The most famous libertarian in American history probably is Ayn Rand, whose institute is based in Irvine. During the 1940s, ‘50s and ‘60s, she wrote a series of novels about how big government is inherently evil. Two of her books, “The Fountainhead” and “Atlas Shrugged,” most particularly celebrated the triumph of human individualism over the state. “The Fountainhead” was made into a 1949 movie starring Gary Cooper and Patricia Neal, and “Atlas Shrugged Part 1” opened in theater’s earlier this month. Undoubtedly, it will cause much celebration among those who hate big government and want it crushed.

What they will not celebrate is that big government was crushed during the recent housing bubble. All the agencies that were supposed to prevent Wall Street and its friends from engaging in system-wide perfidy were castrated. It was not an accident. It was a 30-year long movement.

What most people also do not know is that Ayn Rand was a famous advocate of free love, and one of her acolytes and lovers was Alan Greenspan. Yes, that Alan Greenspan, the one who went on to become chairman of the Federal Reserve. For years, Wall Street and Washington celebrated Greenspan. Journalist Bob Woodward (originally famous for co-authoring “All The President’s Men” about Watergate, and now famous for being the most suck-up-to-power-whore writer of the last 30 years) even wrote a glowing biography of Greenspan. It was euphorically titled “Maestro: Greenspan’s Fed and The American Boom.”

Greenspan was chairman of the Fed from 1987 to 2006, a historic tenure during which at every opportunity he espoused de-regulation. Thus, when the housing frenzy took off in the early 2000s, he did nothing to curb it. In fact, he enabled it. The Fed, and only the Fed, had the total powers necessary to slay it. Example: the highest credit rating is AAA. The government of the United States has it; four, and only four, American corporations have it. Yet, between 2001 and 2007, some $7 trillion of AAA mortgage-backed bonds were foisted onto the public in a churning mania. Even the FBI issued a famous 2004 report stating, “mortgage fraud is pervasive and growing.”

Greenspan’s Fed did nothing. The Securities Exchange Commission did nothing. Big government did nothing. They had no desire; it was against their ideological faith.

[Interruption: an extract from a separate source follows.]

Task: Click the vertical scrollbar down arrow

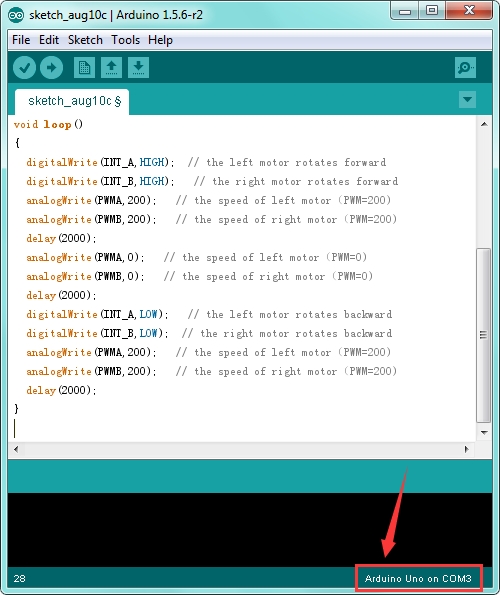Action: (x=484, y=433)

And it was a faith, like religion:  regulation is bad, period. Forget the facts. Get rid of it. Even if they did want to regulate, between 1999 to 2008, the financial sector spent $3.7 billion on lobbying and campaign contributions to kill any attempts at regulation.

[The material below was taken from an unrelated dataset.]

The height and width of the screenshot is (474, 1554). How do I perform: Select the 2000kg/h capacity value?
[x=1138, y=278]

In 2008, the inevitable happened. The economy crashed so hard that the big banks were nationalized (yes, True Believers, that does means “socialized” as in “socialism for the rich and free enterprise for the poor”).   Today, they are back at it again, with too few banks “too big to fail,” all saved with your taxpayer dollars, and all awarding each other obscene bonuses as they lecture us on the appropriate role of government in our lives.

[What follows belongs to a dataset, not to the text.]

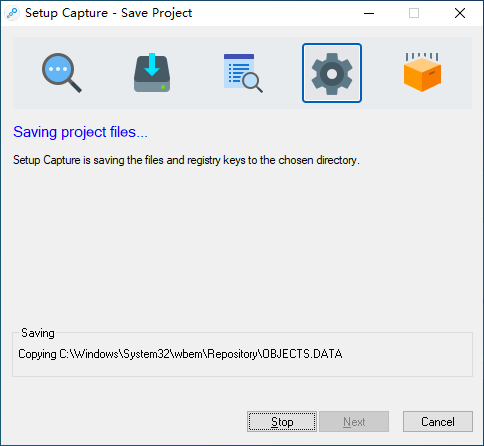
Task: Click the blank dialog area below the description
Action: point(242,247)
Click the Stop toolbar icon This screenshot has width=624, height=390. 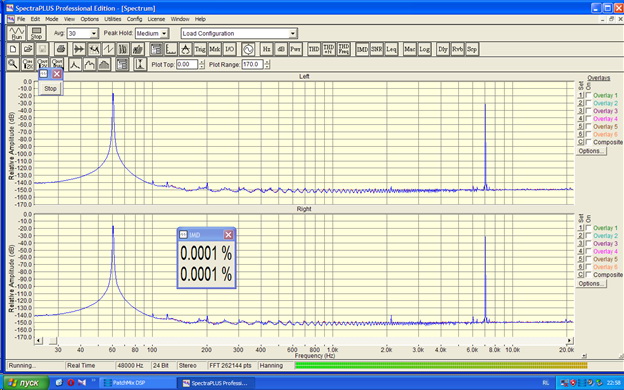pyautogui.click(x=37, y=33)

So, flock to “Atlas Shrugged” and discover the virtues of libertarianism. But do not ever attempt to connect the dots to the fallen value or your home, or the loss of your job, or how much closer to the edge you’ve become. You are one of the “little people,” and you could not possibly understand that the problem with government is government.

 

Michael Ray is a Laguna Beach resident.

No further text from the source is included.